344 - Intelligence extrême et dilatation temporelle
N. Lygeros
Autant il est aisé pour une personne cultivée de comprendre la dyssynchronie liée au phénomène du surdouement, autant il est difficile pour cette même personne de réaliser l’effet de bord que représente l’intelligence extrême dans le même contexte. Saisir la différence temporelle parmi les enfants surdoués est pour ainsi dire le travail classique du psychométricien mais aussi de tout individu confronté à cela. Car la différence est perceptible même si elle n’est pas pour autant analysée et donc comprise. Il est d’ailleurs plus facile d’apercevoir la différence qui existe entre l’âge mental et l’âge chronologique que celle qui est plus profonde et qui est liée à la dyssynchronie du surdouement de la première phase de M-classification. Cependant qu’en est-il des individus des dernières phases ? Comment percevoir cette différence qui les caractérise ?
En réalité, via l’effet de bord, nous observons un phénomène d’horizon cognitif. Comme si au-delà d’une certaine limite, l’individu normal n’était plus capable de percevoir l’identité de l’autre. Pour connaître quelqu’un son mental s’efforce de construire un modèle cognitif de l’autre qui lui permet de communiquer. Et ce modèle est pour ainsi dire parfait puisque en raison de l’écrasante majorité normale, il s’applique presque à toute personne. Néanmoins lorsqu’il s’applique à un individu essentiellement différent ce modèle s’effondre et avec lui tout processus de communication élémentaire. Car, désormais, l’individu qui interroge n’est plus capable de comprendre les réponses. Le système est hors équilibre. Autant demander à un homme de se tenir droit sur l’océan.
Une première tentative de comprendre cette réalité consiste à ne plus utiliser un modèle linéaire mais une machine parallèle. Cette notion est utile pour deux raisons. Elle correspond tout d’abord à une entité concrète en informatique et ensuite elle est plus adaptée pour comprendre le fonctionnement cognitif d’un individu considéré comme anormal. Le parallélisme doit son efficacité à l’application d’un mix stratégique élémentaire. Toutes les composantes effectuent simultanément des tâches semblables et contribuent au résultat final. Si le calcul était ramené à un temps linéaire, il serait plus grand que le produit des temps de calcul de chaque processeur. Aussi la machine parallèle ne vit pas dans le même temps. En complexifiant cette idée avec une machine neuronale, nous nous approchons d’un modèle cohérent. Et cette fois il est difficile de partitionner les calculs, il est difficile donc de savoir quels neurones formels ont précisément participé à son élaboration.
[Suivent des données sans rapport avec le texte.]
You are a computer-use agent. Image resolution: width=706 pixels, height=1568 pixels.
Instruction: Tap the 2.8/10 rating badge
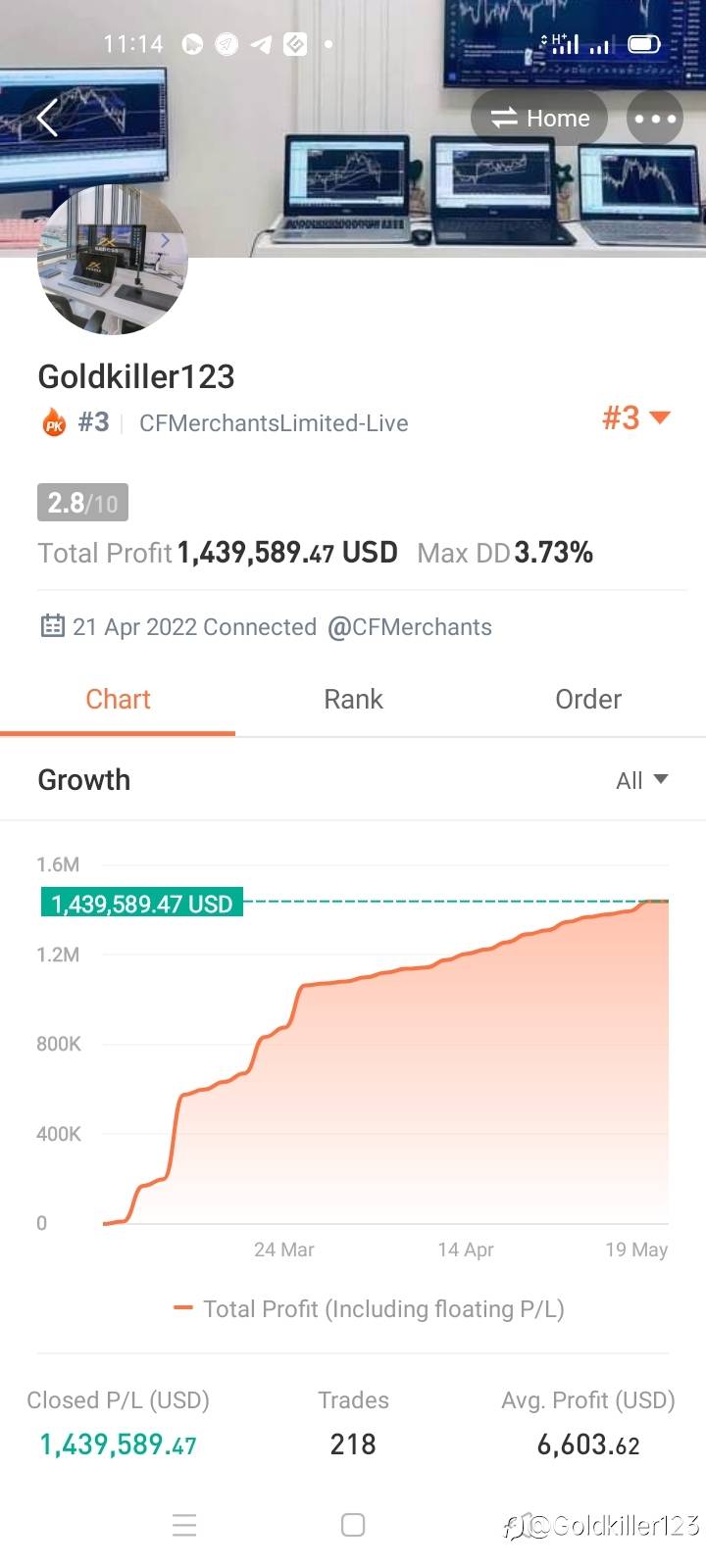point(82,503)
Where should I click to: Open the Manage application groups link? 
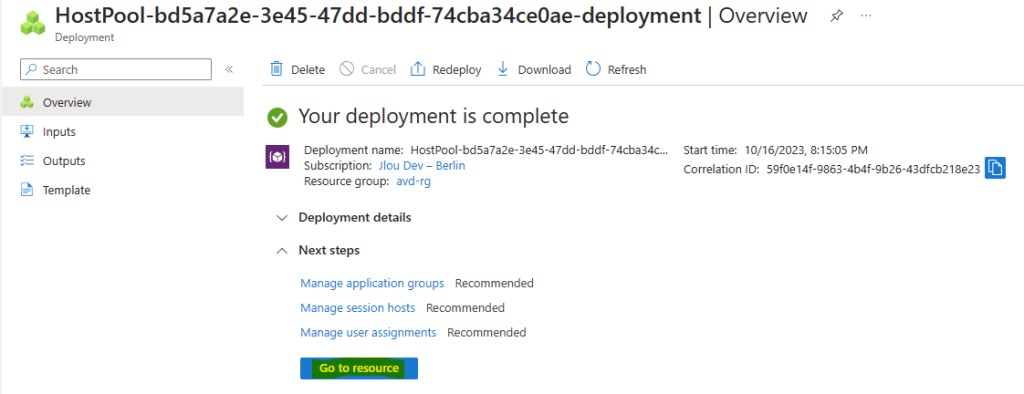click(372, 283)
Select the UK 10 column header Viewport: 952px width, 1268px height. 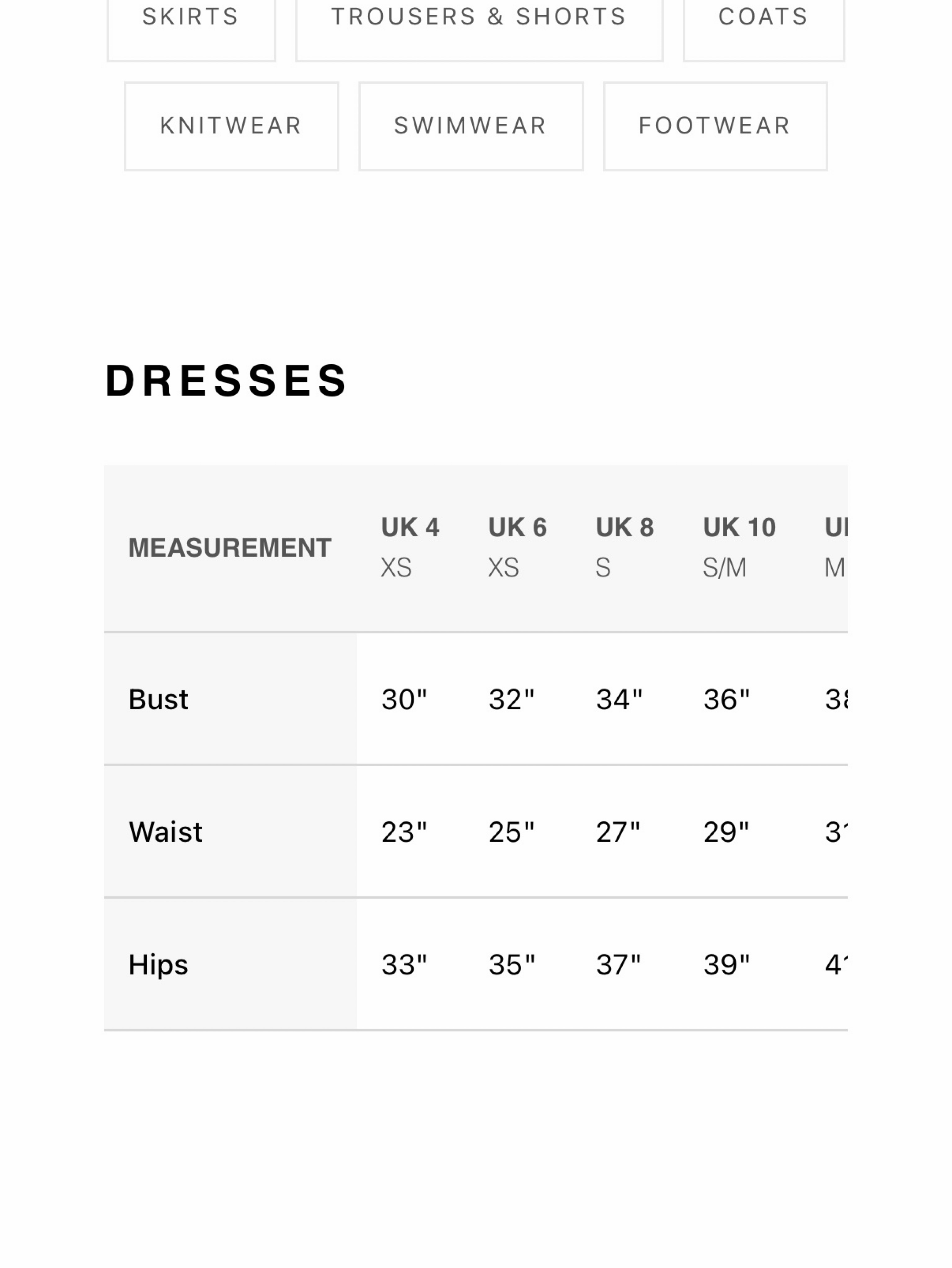[x=739, y=548]
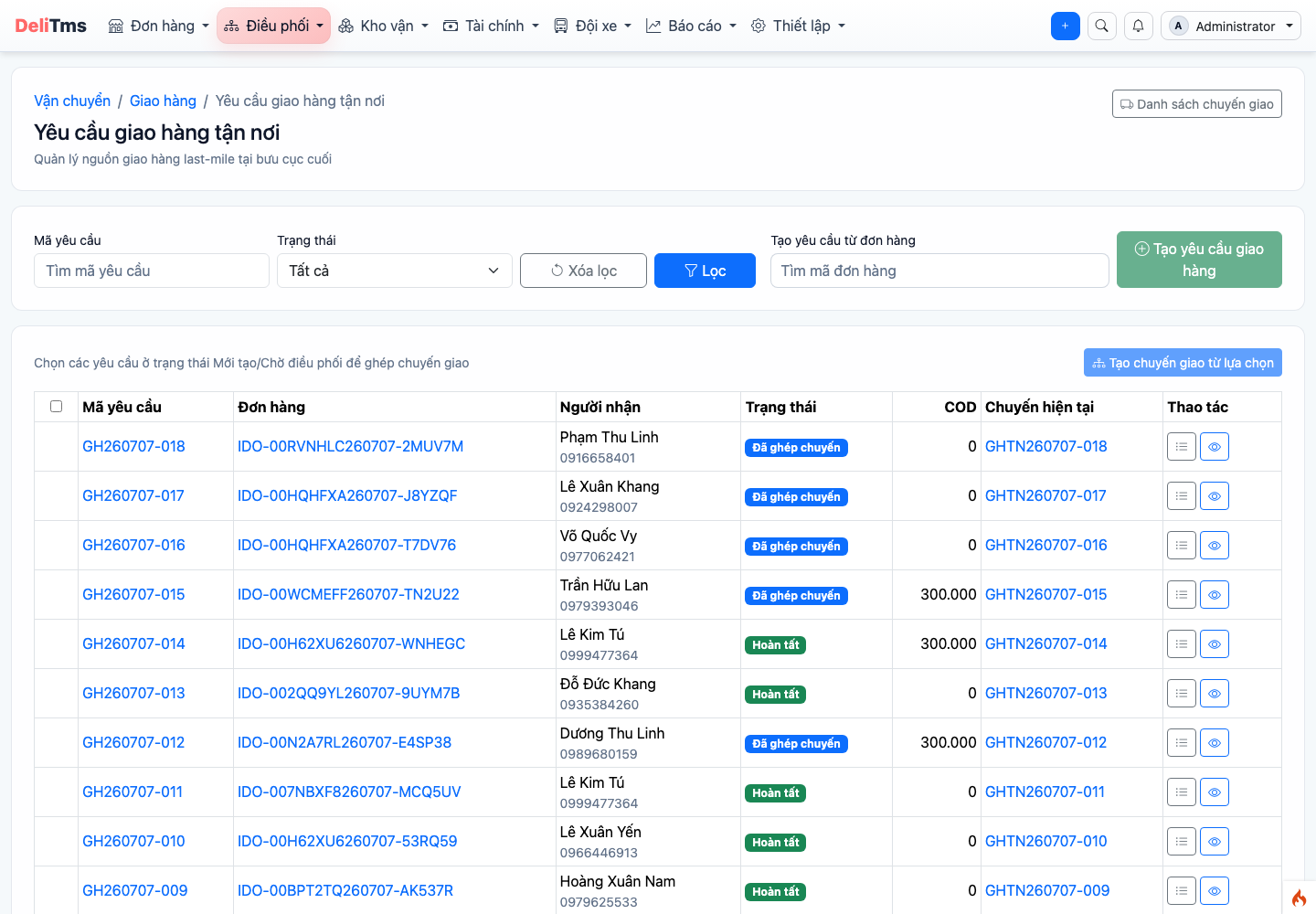This screenshot has height=914, width=1316.
Task: Open notifications bell icon
Action: tap(1138, 26)
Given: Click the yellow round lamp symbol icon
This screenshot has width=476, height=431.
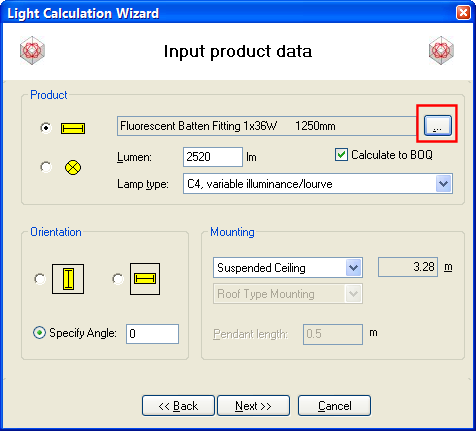Looking at the screenshot, I should pyautogui.click(x=73, y=167).
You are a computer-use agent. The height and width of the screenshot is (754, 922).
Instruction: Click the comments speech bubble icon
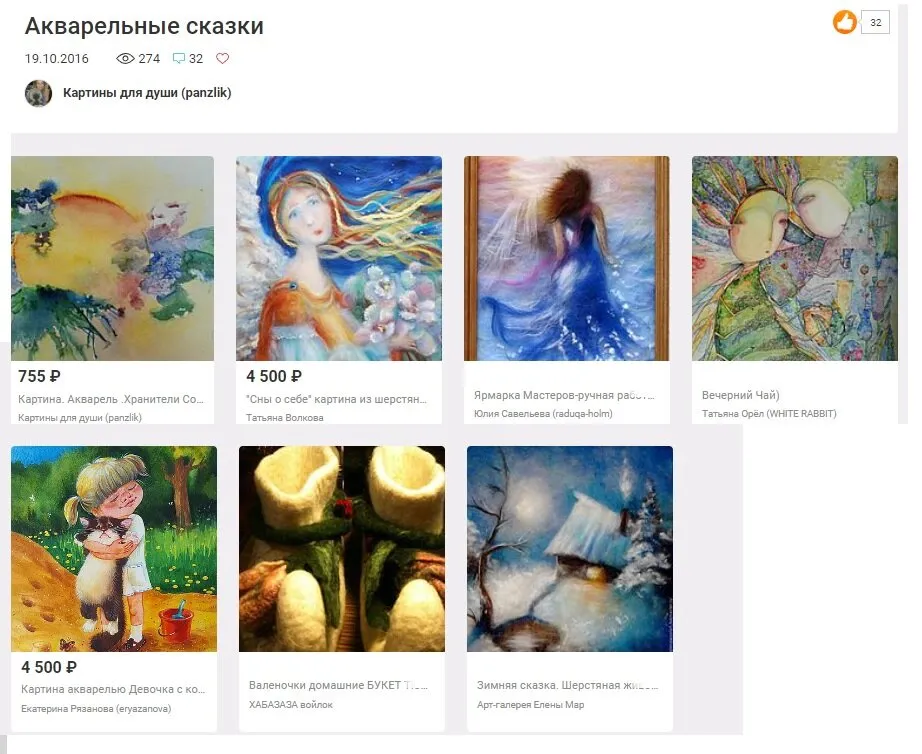click(x=179, y=58)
Le calcul acquiert un sens holistique et dans ce nouveau cadre il est encore plus difficile d’estimer le temps linéaire équivalent.
Le seconde tentative qui complète la première concerne la mémoire. Pour le moment, notre modèle n’était que structurel sans faire appel à la mémoire même si une machine neuronale fonctionne à travers son apprentissage. L’individu des dernières phases n’est pas seulement une singularité dans l’espace cognitif, il a un rôle dynamique qui provient des liens qu’il a tissé à travers sa mémoire et sa culture. Il n’est pas un élément, ni un ensemble de connaissances, il représente un élément générique et c’est un cela qu’il devient universel. Il n’est pas simplement l’aboutissement d’idées du passé. Dans la dernière phase, il est la mémoire du futur de l’humanité, un futur enclavé dans le passé pour les autres. En lui existe une sorte de dilatation temporelle qui ne le rend ni supérieur ni inférieur, seulement incomparable. Aussi lorsque l’on interroge une machine parallèle, une machine neuronale, un être caméléonien sur son âge, il ne faut pas être étonné de sa réponse car elle a un sens véritable une fois que l’on a réalisé que sa téléologie est son ontologie. Un caméléon n’a pas mille ans mais il vit de mille ans.